— Совершенно все равно, какой, — решил Легионер. — Он горит. И хорошо, что мы не там!
…Малыш первым увидел три больших дизельных грузовика. Настоящий «солдатский транспорт». Они принадлежали немецким военно-воздушным силам. Около десяти авиаторов спали возле них. Чуть подальше, укрывшись к кустах, лежала примерно сотня женщин и детей.
Мы вылезли.
Спавшие испуганно подскочили, когда мы в черных мундирах танкистов бесшумно подошли к ним. Уставились, как зачарованные, на цилиндр Порты с красными лентами.
Среди них были две немецких медсестры. Госпиталь, в котором они работали, неожиданно захватили русские.

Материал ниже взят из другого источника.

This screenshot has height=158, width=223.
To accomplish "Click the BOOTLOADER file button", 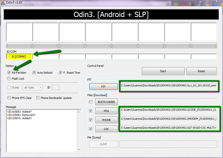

Уйти живыми удалось только им. Всех раненых ликвидировали на койках или в коридорах. В село, где они искали убежища, вошел большой отряд русских пехотинцев. Но пехотинцы были дружелюбными, они предупредили жителей, что им нужно уходить — те, кто шел за ними следом, были сущими зверюгами.
Все село, за исключением нескольких стариков, снялось с места. Люди день за днем тащились на запад. К ним присоединялись другие беженцы — поляки, немцы, русские, латыши, эстонцы, литовцы, люди с Балкан. Национальные и религиозные разногласия были забыты в общем ужасе перед быстро приближавшимися русскими танками.
Авиаторы привезли их сюда. Их несколько раз обстреливали. Убитых выбросили. Новые беженцы дрались за места в грузовиках.
Когда они выехали из леса, их снова обстреляли. Солдаты побежали и остановились там, где мы обнаружили их.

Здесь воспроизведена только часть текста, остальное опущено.